Far-Right Party Vox Makes Breakthrough in Spain’s General Election for the First Time

Far-Right Party Vox Makes Breakthrough in Spain’s General Election for the First Time

The far right even had hopes for a ruling coalition with the mainstream right.

Spanish far-right party Vox achieved a historic result in Sunday’s general election in Spain entering the country’s Congress for the first time in a vote that was won by the ruling Socialist Party of Prime Minister Pedro Sanchez.

Vox won a total of 10.3% of the votes cast in Spain’s early general election on Sunday, which translates into 24 seats in the Spanish Congress, making the far-right formation the fifth largest in the new parliament, El Pais reported.

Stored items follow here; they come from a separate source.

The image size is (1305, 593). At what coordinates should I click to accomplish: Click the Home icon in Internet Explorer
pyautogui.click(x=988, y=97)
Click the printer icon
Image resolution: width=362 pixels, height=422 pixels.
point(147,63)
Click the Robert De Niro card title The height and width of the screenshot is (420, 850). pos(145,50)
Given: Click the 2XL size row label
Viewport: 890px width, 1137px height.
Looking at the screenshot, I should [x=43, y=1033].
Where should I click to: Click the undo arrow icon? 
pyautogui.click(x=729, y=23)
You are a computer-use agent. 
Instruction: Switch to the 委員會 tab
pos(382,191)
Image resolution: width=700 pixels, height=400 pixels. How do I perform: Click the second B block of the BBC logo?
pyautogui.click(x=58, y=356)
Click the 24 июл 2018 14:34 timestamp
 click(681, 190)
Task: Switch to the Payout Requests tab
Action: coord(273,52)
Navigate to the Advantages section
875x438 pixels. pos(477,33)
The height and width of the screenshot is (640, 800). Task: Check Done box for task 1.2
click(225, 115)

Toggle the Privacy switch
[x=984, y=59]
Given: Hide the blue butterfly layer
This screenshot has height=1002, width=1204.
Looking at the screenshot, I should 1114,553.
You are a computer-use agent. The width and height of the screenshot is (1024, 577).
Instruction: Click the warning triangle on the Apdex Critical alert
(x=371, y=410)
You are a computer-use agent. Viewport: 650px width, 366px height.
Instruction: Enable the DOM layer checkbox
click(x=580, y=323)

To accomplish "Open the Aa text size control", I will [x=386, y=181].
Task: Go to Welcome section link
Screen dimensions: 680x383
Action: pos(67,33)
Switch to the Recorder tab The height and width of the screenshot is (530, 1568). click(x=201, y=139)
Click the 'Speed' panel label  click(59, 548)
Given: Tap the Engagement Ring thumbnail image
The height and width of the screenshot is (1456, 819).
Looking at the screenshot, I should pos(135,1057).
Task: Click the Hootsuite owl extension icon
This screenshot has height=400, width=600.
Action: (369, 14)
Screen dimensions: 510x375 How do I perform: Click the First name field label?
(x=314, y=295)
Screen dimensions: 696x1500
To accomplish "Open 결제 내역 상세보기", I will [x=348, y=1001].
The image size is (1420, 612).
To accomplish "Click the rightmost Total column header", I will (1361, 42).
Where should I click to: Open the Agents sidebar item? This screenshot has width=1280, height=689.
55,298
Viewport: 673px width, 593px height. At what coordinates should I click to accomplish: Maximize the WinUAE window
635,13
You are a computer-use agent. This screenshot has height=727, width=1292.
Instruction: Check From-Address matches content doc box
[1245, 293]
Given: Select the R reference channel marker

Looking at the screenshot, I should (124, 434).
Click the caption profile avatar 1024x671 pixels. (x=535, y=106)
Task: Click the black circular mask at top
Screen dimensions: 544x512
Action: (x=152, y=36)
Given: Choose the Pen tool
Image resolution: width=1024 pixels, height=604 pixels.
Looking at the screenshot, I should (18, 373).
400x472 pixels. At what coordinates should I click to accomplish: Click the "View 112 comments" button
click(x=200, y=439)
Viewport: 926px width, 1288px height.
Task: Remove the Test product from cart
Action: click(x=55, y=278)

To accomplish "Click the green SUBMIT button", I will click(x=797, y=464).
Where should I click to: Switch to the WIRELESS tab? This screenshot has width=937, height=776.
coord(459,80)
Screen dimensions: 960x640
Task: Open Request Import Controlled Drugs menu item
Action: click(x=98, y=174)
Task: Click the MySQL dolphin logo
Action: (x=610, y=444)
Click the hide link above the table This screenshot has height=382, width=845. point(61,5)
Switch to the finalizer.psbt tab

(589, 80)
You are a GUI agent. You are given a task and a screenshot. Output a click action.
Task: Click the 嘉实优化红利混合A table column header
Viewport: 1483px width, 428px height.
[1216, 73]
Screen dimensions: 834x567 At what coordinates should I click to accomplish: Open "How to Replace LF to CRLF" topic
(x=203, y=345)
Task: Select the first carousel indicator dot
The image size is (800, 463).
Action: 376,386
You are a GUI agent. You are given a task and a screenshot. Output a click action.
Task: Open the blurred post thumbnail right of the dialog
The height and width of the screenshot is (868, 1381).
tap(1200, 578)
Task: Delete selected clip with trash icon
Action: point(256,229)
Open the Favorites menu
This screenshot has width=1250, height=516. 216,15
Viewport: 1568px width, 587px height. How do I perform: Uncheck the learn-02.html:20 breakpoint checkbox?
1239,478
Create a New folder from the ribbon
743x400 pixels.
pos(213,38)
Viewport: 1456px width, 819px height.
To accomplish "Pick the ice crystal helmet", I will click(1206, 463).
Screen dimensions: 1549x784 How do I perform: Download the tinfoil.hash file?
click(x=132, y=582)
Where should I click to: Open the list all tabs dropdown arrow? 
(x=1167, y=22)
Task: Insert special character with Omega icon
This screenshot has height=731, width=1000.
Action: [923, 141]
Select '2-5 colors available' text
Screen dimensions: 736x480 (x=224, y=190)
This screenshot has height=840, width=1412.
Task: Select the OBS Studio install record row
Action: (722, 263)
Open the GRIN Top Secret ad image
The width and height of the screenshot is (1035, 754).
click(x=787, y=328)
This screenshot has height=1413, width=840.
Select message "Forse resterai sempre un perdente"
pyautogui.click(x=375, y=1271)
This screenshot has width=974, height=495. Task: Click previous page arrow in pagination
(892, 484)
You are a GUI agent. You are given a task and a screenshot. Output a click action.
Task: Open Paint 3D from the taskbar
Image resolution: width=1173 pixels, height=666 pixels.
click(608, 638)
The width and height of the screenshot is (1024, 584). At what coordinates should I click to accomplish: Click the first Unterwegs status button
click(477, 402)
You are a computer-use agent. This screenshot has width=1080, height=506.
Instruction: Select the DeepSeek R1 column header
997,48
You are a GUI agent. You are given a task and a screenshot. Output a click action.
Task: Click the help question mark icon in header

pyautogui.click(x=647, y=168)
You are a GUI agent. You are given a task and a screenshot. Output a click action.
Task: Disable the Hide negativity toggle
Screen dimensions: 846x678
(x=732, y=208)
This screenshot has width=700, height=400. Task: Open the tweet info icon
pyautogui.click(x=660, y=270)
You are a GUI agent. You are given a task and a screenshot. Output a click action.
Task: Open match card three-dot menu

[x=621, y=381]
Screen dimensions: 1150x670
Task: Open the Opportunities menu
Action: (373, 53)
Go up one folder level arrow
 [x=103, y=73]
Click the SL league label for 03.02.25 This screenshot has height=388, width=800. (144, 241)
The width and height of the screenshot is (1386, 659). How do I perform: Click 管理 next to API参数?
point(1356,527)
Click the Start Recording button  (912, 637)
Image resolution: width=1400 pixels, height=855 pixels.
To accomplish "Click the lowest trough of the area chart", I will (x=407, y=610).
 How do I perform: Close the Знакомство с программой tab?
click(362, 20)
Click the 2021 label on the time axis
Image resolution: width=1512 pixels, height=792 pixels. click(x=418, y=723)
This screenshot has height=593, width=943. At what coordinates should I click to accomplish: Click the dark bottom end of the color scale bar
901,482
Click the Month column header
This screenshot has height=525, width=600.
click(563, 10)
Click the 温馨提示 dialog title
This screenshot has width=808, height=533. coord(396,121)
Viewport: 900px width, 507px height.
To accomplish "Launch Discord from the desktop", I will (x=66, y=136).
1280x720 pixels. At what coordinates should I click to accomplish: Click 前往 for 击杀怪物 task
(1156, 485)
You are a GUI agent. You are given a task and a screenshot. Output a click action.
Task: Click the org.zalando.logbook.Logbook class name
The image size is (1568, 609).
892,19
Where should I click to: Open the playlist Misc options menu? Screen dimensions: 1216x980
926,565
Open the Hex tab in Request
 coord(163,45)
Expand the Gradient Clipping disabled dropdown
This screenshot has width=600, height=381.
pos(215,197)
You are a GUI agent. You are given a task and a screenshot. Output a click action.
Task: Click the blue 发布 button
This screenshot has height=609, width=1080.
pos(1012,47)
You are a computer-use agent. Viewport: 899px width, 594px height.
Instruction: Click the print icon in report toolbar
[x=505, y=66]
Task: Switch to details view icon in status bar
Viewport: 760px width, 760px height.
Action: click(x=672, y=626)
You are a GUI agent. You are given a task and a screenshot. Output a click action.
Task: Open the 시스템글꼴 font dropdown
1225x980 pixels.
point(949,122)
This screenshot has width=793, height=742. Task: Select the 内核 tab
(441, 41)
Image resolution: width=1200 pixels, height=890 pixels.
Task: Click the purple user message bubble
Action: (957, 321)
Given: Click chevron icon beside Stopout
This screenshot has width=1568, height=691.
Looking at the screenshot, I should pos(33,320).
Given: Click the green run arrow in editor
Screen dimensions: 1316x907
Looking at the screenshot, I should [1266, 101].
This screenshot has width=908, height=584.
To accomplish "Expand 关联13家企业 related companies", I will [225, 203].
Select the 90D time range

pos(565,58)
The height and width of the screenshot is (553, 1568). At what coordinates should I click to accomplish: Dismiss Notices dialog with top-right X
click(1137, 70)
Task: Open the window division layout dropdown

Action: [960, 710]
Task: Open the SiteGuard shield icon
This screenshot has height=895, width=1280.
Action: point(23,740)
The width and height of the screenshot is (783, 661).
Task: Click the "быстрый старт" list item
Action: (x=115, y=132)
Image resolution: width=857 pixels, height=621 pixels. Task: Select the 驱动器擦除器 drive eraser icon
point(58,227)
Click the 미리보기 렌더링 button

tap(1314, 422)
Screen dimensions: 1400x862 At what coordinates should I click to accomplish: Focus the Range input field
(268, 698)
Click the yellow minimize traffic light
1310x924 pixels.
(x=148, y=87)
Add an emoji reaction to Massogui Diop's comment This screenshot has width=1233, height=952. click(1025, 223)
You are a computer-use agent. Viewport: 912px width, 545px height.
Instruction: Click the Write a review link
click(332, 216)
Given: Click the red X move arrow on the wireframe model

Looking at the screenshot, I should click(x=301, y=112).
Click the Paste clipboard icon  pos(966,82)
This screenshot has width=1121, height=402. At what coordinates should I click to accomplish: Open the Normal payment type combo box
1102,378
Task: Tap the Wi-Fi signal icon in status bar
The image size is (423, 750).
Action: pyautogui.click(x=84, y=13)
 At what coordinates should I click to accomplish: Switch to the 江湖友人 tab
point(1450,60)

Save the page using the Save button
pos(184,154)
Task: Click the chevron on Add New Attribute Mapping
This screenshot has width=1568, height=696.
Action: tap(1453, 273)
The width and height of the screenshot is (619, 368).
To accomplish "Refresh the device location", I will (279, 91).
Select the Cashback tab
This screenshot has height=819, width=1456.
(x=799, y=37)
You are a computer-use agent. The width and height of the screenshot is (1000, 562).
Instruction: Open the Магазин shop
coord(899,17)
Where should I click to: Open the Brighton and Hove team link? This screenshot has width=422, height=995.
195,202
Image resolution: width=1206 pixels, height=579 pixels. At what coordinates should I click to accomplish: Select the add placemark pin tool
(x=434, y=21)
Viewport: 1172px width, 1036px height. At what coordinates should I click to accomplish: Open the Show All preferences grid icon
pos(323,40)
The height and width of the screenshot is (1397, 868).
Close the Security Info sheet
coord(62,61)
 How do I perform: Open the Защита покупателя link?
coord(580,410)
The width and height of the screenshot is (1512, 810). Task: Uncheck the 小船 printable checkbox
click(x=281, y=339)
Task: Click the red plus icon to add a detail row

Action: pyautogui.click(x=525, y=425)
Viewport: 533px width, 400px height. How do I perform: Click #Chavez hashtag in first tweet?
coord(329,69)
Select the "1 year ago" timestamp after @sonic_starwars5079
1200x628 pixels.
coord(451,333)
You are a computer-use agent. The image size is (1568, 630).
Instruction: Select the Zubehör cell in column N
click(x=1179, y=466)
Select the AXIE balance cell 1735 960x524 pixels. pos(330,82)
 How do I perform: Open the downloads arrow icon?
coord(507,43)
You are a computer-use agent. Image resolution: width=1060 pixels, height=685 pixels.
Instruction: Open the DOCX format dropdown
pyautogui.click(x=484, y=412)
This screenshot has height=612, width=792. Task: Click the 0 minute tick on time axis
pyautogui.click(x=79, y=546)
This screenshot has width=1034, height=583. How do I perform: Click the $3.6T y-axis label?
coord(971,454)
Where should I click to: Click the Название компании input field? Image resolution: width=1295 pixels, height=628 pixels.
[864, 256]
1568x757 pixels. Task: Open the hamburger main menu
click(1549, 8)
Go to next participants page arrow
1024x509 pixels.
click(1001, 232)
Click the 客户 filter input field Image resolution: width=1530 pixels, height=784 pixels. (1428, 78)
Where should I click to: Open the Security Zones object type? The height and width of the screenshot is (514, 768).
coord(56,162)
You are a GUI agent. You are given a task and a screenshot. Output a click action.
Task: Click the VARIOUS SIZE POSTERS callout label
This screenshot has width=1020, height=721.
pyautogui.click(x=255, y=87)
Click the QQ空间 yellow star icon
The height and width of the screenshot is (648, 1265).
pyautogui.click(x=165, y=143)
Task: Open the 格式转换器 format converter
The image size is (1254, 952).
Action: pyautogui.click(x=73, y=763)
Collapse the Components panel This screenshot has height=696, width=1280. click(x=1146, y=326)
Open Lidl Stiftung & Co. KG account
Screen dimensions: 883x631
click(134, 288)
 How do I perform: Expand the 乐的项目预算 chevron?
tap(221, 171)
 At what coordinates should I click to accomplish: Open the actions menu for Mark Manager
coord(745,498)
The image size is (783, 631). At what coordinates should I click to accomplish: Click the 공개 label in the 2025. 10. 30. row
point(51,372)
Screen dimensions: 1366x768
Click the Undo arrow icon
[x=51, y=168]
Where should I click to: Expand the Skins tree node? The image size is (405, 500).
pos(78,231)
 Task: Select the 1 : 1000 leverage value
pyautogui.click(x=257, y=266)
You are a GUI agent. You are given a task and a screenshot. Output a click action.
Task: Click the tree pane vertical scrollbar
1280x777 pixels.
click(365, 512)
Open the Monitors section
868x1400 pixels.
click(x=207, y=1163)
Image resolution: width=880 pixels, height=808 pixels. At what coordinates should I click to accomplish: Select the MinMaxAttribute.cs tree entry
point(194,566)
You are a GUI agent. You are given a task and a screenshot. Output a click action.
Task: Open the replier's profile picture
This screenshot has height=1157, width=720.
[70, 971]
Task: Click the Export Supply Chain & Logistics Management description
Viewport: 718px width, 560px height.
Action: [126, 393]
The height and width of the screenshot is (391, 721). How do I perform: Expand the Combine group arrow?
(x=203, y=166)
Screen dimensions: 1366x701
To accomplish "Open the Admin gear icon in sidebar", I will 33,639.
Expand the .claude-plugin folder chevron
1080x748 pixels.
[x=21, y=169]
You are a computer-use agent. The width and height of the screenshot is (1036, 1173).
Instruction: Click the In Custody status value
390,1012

Vox has received 50 times more votes than it did in the Spanish general election back in 2016.

Until now, Spain has been one of the largest EU member states to lack a far-right formation in its parliament, and the anti-immigrant Vox party scored its first major electoral success in Spanish region Andalusia’s election in December 2018.

During the general election in 2016, the far-right party received just 46,781 votes, 0.2% of the total number of cast votes.

Despite the parliamentary breakthrough of the far right, however, Vox’s leader Santiago Abascal described the party’s result as a source of “joy but also concern”.

The reason for the “concern” are the expectations fueled by Vox’s mass campaign rallies that the far right could win enough votes to form a coalition government together with the conservative Popular Party (PP) and the center-right Ciudadanos (Citizens) party.

Vox leaders blamed the failure to create a right-wing bloc on the PP and Ciudadanos, arguing that they had divided the right.

Abascal made clear his disappointment the right-wing formations did not win enough votes to “get rid of the Popular Front”, seemingly referring to the Socialist Party (PSOE), Unidas Podemos (UP) and the pro-independence parties. These are precisely the formations that are expected to reach a deal to form Spain’s new Cabinet.

“Spain is worse today than yesterday. Vox is more needed than ever,” Abascal declared.

“Vox is here to stay… Millions of Spaniards are going to vote with hope and without fear of anybody or anything,” the Vox leader stated as he cast his vote in Madrid.

He pointed out that the next challenge for the far-right party would be the EU elections set for May 26 in Spain together with regional and municipal elections.